- _WHAT YOU WILL DO_: Please give every line of the records below as a JSON list of strings, one string per line, leaving out blank lines.

- _RECORDS FOR THIS EXERCISE_:
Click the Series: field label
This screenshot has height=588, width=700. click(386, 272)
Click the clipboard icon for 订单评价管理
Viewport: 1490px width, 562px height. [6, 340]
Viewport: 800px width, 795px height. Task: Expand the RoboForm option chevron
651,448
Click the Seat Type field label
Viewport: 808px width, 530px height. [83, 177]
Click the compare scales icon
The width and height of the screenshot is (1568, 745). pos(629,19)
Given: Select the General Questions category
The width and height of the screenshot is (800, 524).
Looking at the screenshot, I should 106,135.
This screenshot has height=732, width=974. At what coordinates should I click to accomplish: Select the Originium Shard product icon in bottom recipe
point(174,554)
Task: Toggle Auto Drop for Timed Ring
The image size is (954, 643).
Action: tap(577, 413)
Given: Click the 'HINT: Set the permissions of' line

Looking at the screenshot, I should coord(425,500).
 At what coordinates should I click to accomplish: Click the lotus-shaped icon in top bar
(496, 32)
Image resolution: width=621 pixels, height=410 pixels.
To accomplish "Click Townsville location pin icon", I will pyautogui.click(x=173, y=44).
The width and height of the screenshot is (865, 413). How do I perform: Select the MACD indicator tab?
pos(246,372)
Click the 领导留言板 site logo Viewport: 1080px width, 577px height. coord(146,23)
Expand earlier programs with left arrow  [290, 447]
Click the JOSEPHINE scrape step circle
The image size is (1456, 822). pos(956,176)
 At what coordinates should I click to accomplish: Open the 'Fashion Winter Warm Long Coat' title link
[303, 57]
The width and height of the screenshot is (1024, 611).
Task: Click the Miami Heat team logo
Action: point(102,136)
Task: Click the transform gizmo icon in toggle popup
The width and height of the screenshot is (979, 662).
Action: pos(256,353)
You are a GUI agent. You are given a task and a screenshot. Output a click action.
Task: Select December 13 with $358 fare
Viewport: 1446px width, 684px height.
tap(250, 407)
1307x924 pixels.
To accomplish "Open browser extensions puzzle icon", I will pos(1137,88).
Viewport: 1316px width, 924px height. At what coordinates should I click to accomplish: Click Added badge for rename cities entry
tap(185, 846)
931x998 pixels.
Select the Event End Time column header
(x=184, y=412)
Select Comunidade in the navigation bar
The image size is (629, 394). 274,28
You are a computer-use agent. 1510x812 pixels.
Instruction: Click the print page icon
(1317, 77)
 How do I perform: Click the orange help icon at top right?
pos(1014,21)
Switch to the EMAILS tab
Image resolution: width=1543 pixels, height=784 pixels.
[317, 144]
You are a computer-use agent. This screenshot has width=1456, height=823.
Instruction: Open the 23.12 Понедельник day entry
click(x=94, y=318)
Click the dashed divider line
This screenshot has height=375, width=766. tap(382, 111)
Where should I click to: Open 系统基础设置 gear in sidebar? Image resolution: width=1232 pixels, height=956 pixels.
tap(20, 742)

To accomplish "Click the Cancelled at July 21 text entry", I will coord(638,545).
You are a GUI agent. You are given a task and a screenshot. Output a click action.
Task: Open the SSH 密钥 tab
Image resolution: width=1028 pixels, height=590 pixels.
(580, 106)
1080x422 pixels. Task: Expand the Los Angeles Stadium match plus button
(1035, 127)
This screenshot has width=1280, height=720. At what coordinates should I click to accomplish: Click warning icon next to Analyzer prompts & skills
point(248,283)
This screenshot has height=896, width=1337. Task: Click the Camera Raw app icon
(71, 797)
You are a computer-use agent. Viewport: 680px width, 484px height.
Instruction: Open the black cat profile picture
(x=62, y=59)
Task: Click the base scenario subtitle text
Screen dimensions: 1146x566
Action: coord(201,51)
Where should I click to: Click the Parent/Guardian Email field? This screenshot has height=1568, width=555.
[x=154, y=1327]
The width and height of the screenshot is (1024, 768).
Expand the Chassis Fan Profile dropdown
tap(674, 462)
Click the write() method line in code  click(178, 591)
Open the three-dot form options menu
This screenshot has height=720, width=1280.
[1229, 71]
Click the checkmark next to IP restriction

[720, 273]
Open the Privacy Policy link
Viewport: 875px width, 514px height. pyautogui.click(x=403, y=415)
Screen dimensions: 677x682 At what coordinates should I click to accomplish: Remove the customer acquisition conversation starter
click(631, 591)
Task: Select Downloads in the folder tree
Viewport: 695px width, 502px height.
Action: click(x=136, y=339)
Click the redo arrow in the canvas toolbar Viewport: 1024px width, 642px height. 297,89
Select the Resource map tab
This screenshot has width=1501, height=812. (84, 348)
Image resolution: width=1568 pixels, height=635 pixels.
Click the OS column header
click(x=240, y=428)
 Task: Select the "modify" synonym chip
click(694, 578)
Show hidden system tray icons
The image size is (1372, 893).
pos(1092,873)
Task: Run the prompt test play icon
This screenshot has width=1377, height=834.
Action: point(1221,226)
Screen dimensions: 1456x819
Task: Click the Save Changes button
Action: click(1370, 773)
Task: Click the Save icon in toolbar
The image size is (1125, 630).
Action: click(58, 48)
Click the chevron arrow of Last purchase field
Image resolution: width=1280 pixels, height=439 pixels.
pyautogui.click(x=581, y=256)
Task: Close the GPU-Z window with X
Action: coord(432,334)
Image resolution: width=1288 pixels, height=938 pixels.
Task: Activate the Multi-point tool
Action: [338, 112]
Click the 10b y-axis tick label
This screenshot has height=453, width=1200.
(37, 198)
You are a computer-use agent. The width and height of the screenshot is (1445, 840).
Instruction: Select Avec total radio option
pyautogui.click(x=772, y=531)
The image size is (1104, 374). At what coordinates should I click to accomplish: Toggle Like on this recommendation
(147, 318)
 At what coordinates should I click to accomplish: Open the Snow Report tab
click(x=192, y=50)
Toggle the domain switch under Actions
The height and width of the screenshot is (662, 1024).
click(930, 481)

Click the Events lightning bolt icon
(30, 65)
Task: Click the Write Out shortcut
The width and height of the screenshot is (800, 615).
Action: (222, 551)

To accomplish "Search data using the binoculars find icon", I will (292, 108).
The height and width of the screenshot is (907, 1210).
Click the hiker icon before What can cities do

- _RESULT_:
[
  "Click the Series: field label",
  "This screenshot has height=588, width=700. click(386, 272)",
  "Click the clipboard icon for 订单评价管理",
  "Viewport: 1490px width, 562px height. [6, 340]",
  "Viewport: 800px width, 795px height. Task: Expand the RoboForm option chevron",
  "651,448",
  "Click the Seat Type field label",
  "Viewport: 808px width, 530px height. [83, 177]",
  "Click the compare scales icon",
  "The width and height of the screenshot is (1568, 745). pos(629,19)",
  "Given: Select the General Questions category",
  "The width and height of the screenshot is (800, 524).",
  "Looking at the screenshot, I should 106,135.",
  "This screenshot has height=732, width=974. At what coordinates should I click to accomplish: Select the Originium Shard product icon in bottom recipe",
  "point(174,554)",
  "Task: Toggle Auto Drop for Timed Ring",
  "The image size is (954, 643).",
  "Action: tap(577, 413)",
  "Given: Click the 'HINT: Set the permissions of' line",
  "Looking at the screenshot, I should coord(425,500).",
  " At what coordinates should I click to accomplish: Click the lotus-shaped icon in top bar",
  "(496, 32)",
  "Image resolution: width=621 pixels, height=410 pixels.",
  "To accomplish \"Click Townsville location pin icon\", I will pyautogui.click(x=173, y=44).",
  "The width and height of the screenshot is (865, 413). How do I perform: Select the MACD indicator tab?",
  "pos(246,372)",
  "Click the 领导留言板 site logo Viewport: 1080px width, 577px height. coord(146,23)",
  "Expand earlier programs with left arrow  [290, 447]",
  "Click the JOSEPHINE scrape step circle",
  "The image size is (1456, 822). pos(956,176)",
  " At what coordinates should I click to accomplish: Open the 'Fashion Winter Warm Long Coat' title link",
  "[303, 57]",
  "The width and height of the screenshot is (1024, 611).",
  "Task: Click the Miami Heat team logo",
  "Action: point(102,136)",
  "Task: Click the transform gizmo icon in toggle popup",
  "The width and height of the screenshot is (979, 662).",
  "Action: pos(256,353)",
  "You are a GUI agent. You are given a task and a screenshot. Output a click action.",
  "Task: Select December 13 with $358 fare",
  "Viewport: 1446px width, 684px height.",
  "tap(250, 407)",
  "1307x924 pixels.",
  "To accomplish \"Open browser extensions puzzle icon\", I will pos(1137,88).",
  "Viewport: 1316px width, 924px height. At what coordinates should I click to accomplish: Click Added badge for rename cities entry",
  "tap(185, 846)",
  "931x998 pixels.",
  "Select the Event End Time column header",
  "(x=184, y=412)",
  "Select Comunidade in the navigation bar",
  "The image size is (629, 394). 274,28",
  "You are a computer-use agent. 1510x812 pixels.",
  "Instruction: Click the print page icon",
  "(1317, 77)",
  " How do I perform: Click the orange help icon at top right?",
  "pos(1014,21)",
  "Switch to the EMAILS tab",
  "Image resolution: width=1543 pixels, height=784 pixels.",
  "[317, 144]",
  "You are a computer-use agent. This screenshot has width=1456, height=823.",
  "Instruction: Open the 23.12 Понедельник day entry",
  "click(x=94, y=318)",
  "Click the dashed divider line",
  "This screenshot has height=375, width=766. tap(382, 111)",
  "Where should I click to: Open 系统基础设置 gear in sidebar? Image resolution: width=1232 pixels, height=956 pixels.",
  "tap(20, 742)",
  "To accomplish \"Click the Cancelled at July 21 text entry\", I will coord(638,545).",
  "You are a GUI agent. You are given a task and a screenshot. Output a click action.",
  "Task: Open the SSH 密钥 tab",
  "Image resolution: width=1028 pixels, height=590 pixels.",
  "(580, 106)",
  "1080x422 pixels. Task: Expand the Los Angeles Stadium match plus button",
  "(1035, 127)",
  "This screenshot has width=1280, height=720. At what coordinates should I click to accomplish: Click warning icon next to Analyzer prompts & skills",
  "point(248,283)",
  "This screenshot has height=896, width=1337. Task: Click the Camera Raw app icon",
  "(71, 797)",
  "You are a computer-use agent. Viewport: 680px width, 484px height.",
  "Instruction: Open the black cat profile picture",
  "(x=62, y=59)",
  "Task: Click the base scenario subtitle text",
  "Screen dimensions: 1146x566",
  "Action: coord(201,51)",
  "Where should I click to: Click the Parent/Guardian Email field? This screenshot has height=1568, width=555.",
  "[x=154, y=1327]",
  "The width and height of the screenshot is (1024, 768).",
  "Expand the Chassis Fan Profile dropdown",
  "tap(674, 462)",
  "Click the write() method line in code  click(178, 591)",
  "Open the three-dot form options menu",
  "This screenshot has height=720, width=1280.",
  "[1229, 71]",
  "Click the checkmark next to IP restriction",
  "[720, 273]",
  "Open the Privacy Policy link",
  "Viewport: 875px width, 514px height. pyautogui.click(x=403, y=415)",
  "Screen dimensions: 677x682 At what coordinates should I click to accomplish: Remove the customer acquisition conversation starter",
  "click(631, 591)",
  "Task: Select Downloads in the folder tree",
  "Viewport: 695px width, 502px height.",
  "Action: click(x=136, y=339)",
  "Click the redo arrow in the canvas toolbar Viewport: 1024px width, 642px height. 297,89",
  "Select the Resource map tab",
  "This screenshot has width=1501, height=812. (84, 348)",
  "Image resolution: width=1568 pixels, height=635 pixels.",
  "Click the OS column header",
  "click(x=240, y=428)",
  " Task: Select the \"modify\" synonym chip",
  "click(694, 578)",
  "Show hidden system tray icons",
  "The image size is (1372, 893).",
  "pos(1092,873)",
  "Task: Run the prompt test play icon",
  "This screenshot has width=1377, height=834.",
  "Action: point(1221,226)",
  "Screen dimensions: 1456x819",
  "Task: Click the Save Changes button",
  "Action: click(1370, 773)",
  "Task: Click the Save icon in toolbar",
  "The image size is (1125, 630).",
  "Action: click(58, 48)",
  "Click the chevron arrow of Last purchase field",
  "Image resolution: width=1280 pixels, height=439 pixels.",
  "pyautogui.click(x=581, y=256)",
  "Task: Close the GPU-Z window with X",
  "Action: coord(432,334)",
  "Image resolution: width=1288 pixels, height=938 pixels.",
  "Task: Activate the Multi-point tool",
  "Action: [338, 112]",
  "Click the 10b y-axis tick label",
  "This screenshot has height=453, width=1200.",
  "(37, 198)",
  "You are a computer-use agent. The width and height of the screenshot is (1445, 840).",
  "Instruction: Select Avec total radio option",
  "pyautogui.click(x=772, y=531)",
  "The image size is (1104, 374). At what coordinates should I click to accomplish: Toggle Like on this recommendation",
  "(147, 318)",
  " At what coordinates should I click to accomplish: Open the Snow Report tab",
  "click(x=192, y=50)",
  "Toggle the domain switch under Actions",
  "The height and width of the screenshot is (662, 1024).",
  "click(930, 481)",
  "Click the Events lightning bolt icon",
  "(30, 65)",
  "Task: Click the Write Out shortcut",
  "The width and height of the screenshot is (800, 615).",
  "Action: (222, 551)",
  "To accomplish \"Search data using the binoculars find icon\", I will (292, 108).",
  "The height and width of the screenshot is (907, 1210).",
  "Click the hiker icon before What can cities do"
]